Without skipping a line, reproduce the entries exactly.

___ SOURCE MATERIAL

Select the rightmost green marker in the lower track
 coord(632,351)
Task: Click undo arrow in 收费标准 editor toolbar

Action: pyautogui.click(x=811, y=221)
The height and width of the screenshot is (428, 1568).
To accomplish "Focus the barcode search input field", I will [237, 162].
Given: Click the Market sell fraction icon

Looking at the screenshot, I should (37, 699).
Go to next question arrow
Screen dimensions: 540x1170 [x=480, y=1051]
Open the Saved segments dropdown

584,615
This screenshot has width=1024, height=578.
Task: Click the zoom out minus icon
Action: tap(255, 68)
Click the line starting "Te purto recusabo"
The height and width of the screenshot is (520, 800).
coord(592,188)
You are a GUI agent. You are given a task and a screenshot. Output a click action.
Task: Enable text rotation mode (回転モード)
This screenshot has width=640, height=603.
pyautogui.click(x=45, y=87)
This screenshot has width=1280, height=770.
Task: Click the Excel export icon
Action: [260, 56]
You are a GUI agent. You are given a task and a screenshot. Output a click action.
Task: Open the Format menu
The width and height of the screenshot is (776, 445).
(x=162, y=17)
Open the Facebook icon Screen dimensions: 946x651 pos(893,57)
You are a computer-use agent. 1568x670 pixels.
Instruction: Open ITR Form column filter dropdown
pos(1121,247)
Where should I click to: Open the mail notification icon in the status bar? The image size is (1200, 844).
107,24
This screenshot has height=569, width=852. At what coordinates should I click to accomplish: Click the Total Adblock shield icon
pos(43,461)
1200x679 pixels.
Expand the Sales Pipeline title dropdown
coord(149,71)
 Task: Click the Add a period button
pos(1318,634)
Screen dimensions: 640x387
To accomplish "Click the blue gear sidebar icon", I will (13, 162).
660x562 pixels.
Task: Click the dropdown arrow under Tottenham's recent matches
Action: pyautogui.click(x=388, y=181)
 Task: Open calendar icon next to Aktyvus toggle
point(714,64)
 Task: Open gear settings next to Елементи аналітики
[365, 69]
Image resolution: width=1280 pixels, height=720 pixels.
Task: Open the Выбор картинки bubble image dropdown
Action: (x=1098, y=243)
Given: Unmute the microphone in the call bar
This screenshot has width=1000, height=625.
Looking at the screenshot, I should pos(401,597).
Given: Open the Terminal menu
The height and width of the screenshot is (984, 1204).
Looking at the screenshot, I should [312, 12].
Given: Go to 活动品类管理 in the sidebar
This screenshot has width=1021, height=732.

______

*RESPONSE TO THIS TASK*.
Select the rightmost green marker in the lower track
 coord(632,351)
Task: Click undo arrow in 收费标准 editor toolbar

Action: pyautogui.click(x=811, y=221)
The height and width of the screenshot is (428, 1568).
To accomplish "Focus the barcode search input field", I will [237, 162].
Given: Click the Market sell fraction icon

Looking at the screenshot, I should (37, 699).
Go to next question arrow
Screen dimensions: 540x1170 [x=480, y=1051]
Open the Saved segments dropdown

584,615
This screenshot has width=1024, height=578.
Task: Click the zoom out minus icon
Action: tap(255, 68)
Click the line starting "Te purto recusabo"
The height and width of the screenshot is (520, 800).
coord(592,188)
You are a GUI agent. You are given a task and a screenshot. Output a click action.
Task: Enable text rotation mode (回転モード)
This screenshot has width=640, height=603.
pyautogui.click(x=45, y=87)
This screenshot has width=1280, height=770.
Task: Click the Excel export icon
Action: [260, 56]
You are a GUI agent. You are given a task and a screenshot. Output a click action.
Task: Open the Format menu
The width and height of the screenshot is (776, 445).
(x=162, y=17)
Open the Facebook icon Screen dimensions: 946x651 pos(893,57)
You are a computer-use agent. 1568x670 pixels.
Instruction: Open ITR Form column filter dropdown
pos(1121,247)
Where should I click to: Open the mail notification icon in the status bar? The image size is (1200, 844).
107,24
This screenshot has height=569, width=852. At what coordinates should I click to accomplish: Click the Total Adblock shield icon
pos(43,461)
1200x679 pixels.
Expand the Sales Pipeline title dropdown
coord(149,71)
 Task: Click the Add a period button
pos(1318,634)
Screen dimensions: 640x387
To accomplish "Click the blue gear sidebar icon", I will (13, 162).
660x562 pixels.
Task: Click the dropdown arrow under Tottenham's recent matches
Action: pyautogui.click(x=388, y=181)
 Task: Open calendar icon next to Aktyvus toggle
point(714,64)
 Task: Open gear settings next to Елементи аналітики
[365, 69]
Image resolution: width=1280 pixels, height=720 pixels.
Task: Open the Выбор картинки bubble image dropdown
Action: (x=1098, y=243)
Given: Unmute the microphone in the call bar
This screenshot has width=1000, height=625.
Looking at the screenshot, I should pos(401,597).
Given: Open the Terminal menu
The height and width of the screenshot is (984, 1204).
Looking at the screenshot, I should [312, 12].
Given: Go to 活动品类管理 in the sidebar
This screenshot has width=1021, height=732.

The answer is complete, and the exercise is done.